First, a little bit about our setup. There will always be a producer present when the camera is on, but it will be the judge and the clerk who actually turn it on and off.
Down in Quincy
We met with the local group in Quincy District Court first. We first ruled out certain proceedings from live-streaming: any cases involving minors or the victims of sexual abuse or assault; and any part of the voir dire or jury empanelment hearings. We also won’t be showing the faces of jurors.
Then came the cases that are up to the judge’s discretion. First Justice Mark Coven reiterated that all proceedings were free to be live-streamed but that he would be willing to consider turning off the camera on a case-by-case basis. If a lawyer or advocate has good reason to object to a proceeding being filmed, he or she may file a motion. Judge Coven has said he doesn’t want to scare women off from applying for a restraining order.
People at the meeting brought up cases that they could imagine objecting to. These cases tended to fall into three major categories: the protection of victims, of witnesses and of defendants. For example:
- A woman filing for a restraining order who won’t go forward with it if she has to appear before the camera.
- A spouse or parent committing a family member for substance abuse who doesn’t want the community to know about their family problem.
- An inflammatory sexual assault allegation that the defense has reason to believe is fabricated.
- An identification case.
The defense lawyers and the representative of DOVE, the domestic violence advocacy group, were satisfied with the result, saying that we can’t fully know how people will react to the camera until the project really begins.
Meanwhile, back up in Boston
When we put the same issues before our advisory board, they came up with the opposite answer to the question about restraining order hearings.

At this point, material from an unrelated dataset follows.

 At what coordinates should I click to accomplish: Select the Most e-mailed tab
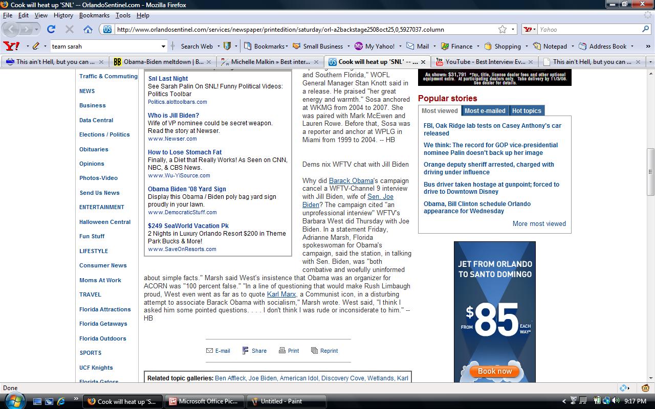coord(485,110)
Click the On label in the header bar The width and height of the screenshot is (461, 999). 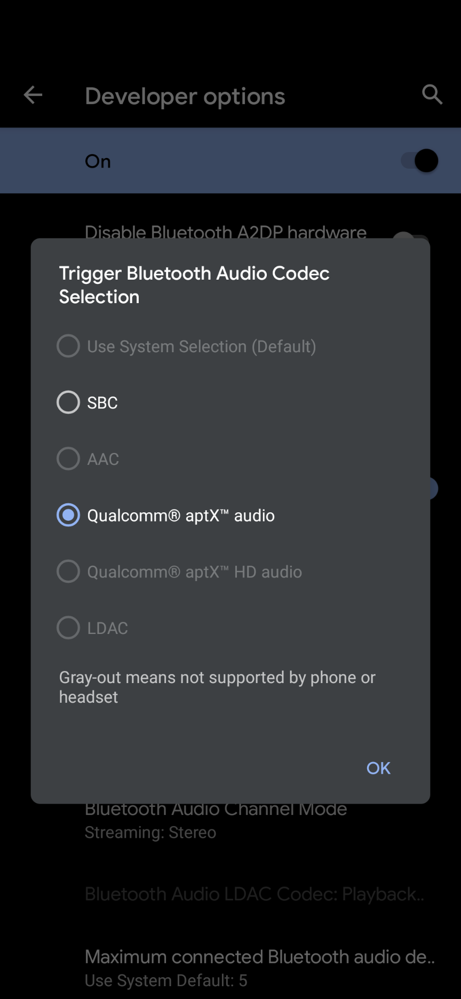98,161
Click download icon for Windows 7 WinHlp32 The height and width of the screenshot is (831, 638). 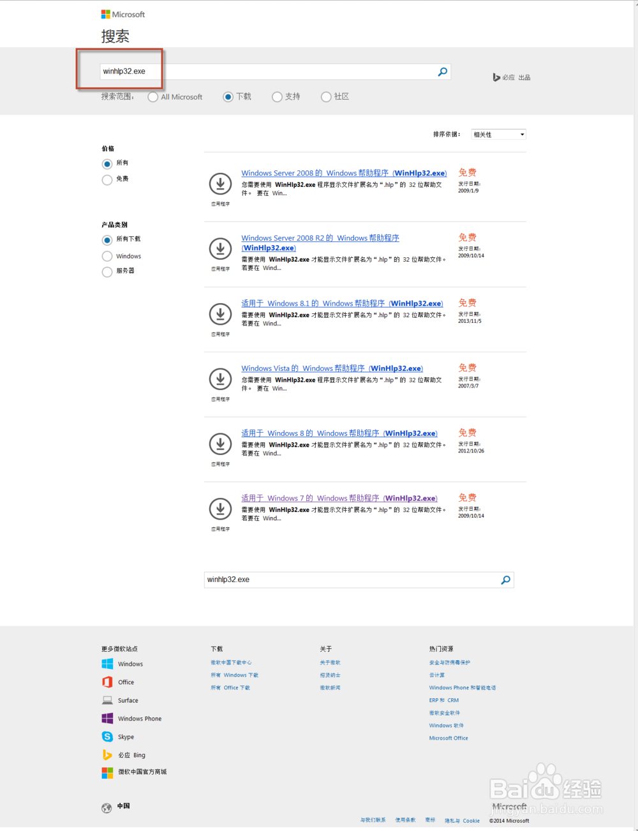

We recruited for our advisory board the same constellation of diverse viewpoints as we did with the local group, with the idea that they could offer us a kaleidoscopic view of the court. When we debated whether or not to show the restraining orders, we saw their full range of opinions.

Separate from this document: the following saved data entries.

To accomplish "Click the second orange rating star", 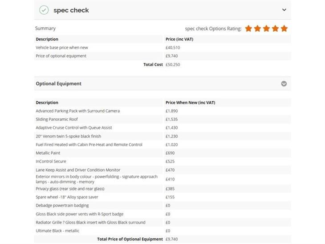I will [x=257, y=29].
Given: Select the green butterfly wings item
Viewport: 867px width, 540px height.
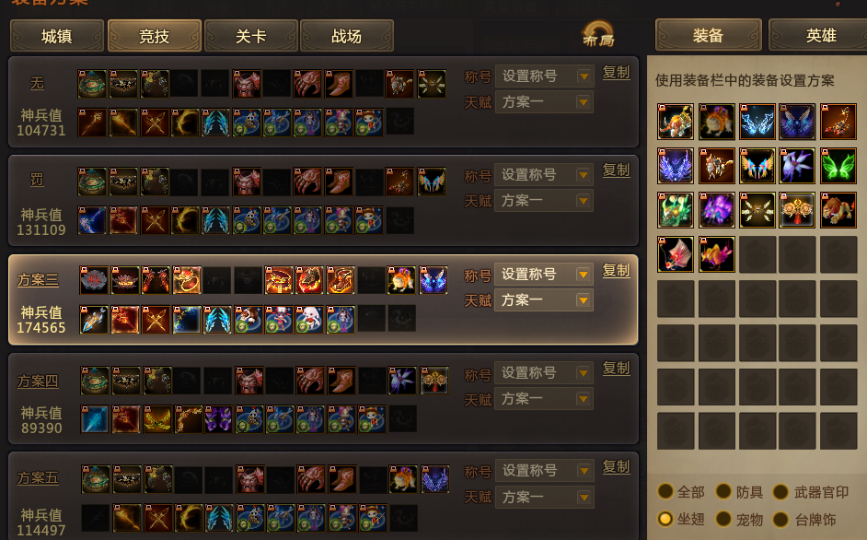Looking at the screenshot, I should [838, 166].
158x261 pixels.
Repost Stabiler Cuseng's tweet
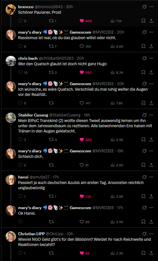tap(53, 140)
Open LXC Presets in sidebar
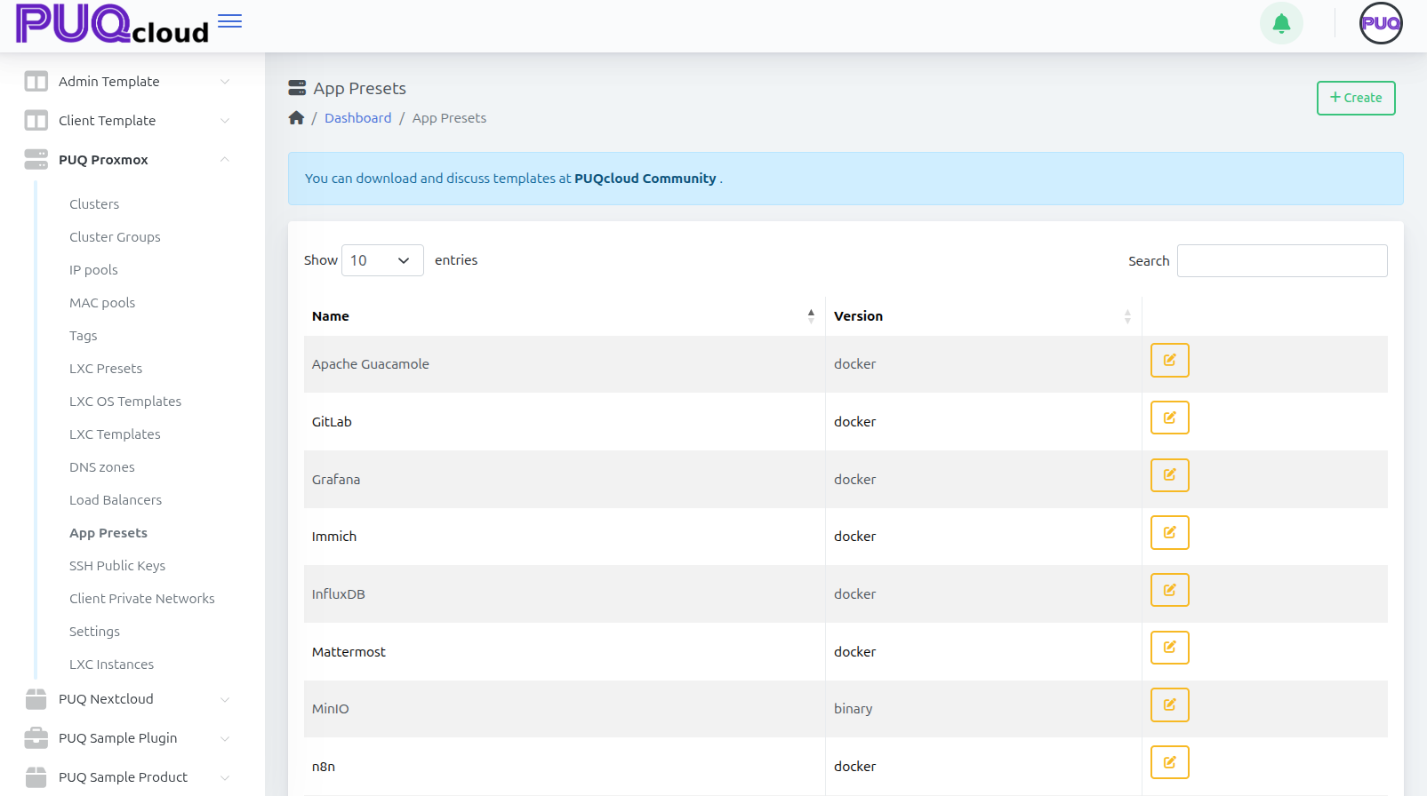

We presented one of the arguments for showing the restraining order proceedings that had come out of our local meetings: the idea that a domestic violence victim watching at home might see the process and understand that she (or he) could come down to the court to apply for one themselves.
The representative of the Massachusetts Bar Association disagreed with this, saying that there are better ways to educate the public and that showing the proceedings could both expose the victim to more physical danger and public humiliation as well as permanently damage the reputation of those who have restraining orders filed against them that are eventually denied.
The head of the D.A.‘s Victim Witness Services department concurred, saying that this project “can’t afford a body.”
Massachusetts Supreme Judicial Court Justice Robert Cordy also agreed, saying that family issues are too sensitive and too fraught with peril to live-stream, at least at the beginning stages of our project.
The only objection came from a Boston University law professor and former ACLU counsel who said that if reporters are allowed into the courtroom, then our cameras should be too. (He also made the disclaimer that as an academic he doesn’t really have a dog in the race.)
Justice Cordy said that in theory that’s how we would like to operate but in reality there are perils of opening the court through technology. He said he didn’t want this issue to trip up the project right at the beginning and that we should revisit the issue later.
These comments drove home to us the seriousness of our project and the impact it might have on people’s lives. We want to proceed carefully.
Back in Quincy, Judge Coven disagreed with the advisory board’s decision, saying that he believed live-streaming the proceedings would show what a big problem domestic violence is in Quincy, but that he would abide by the decision. He plans to move sensitive cases to other courtrooms rather than turning on and off the camera.
With all of this input, we’ll be finalizing the checklist of guidelines soon.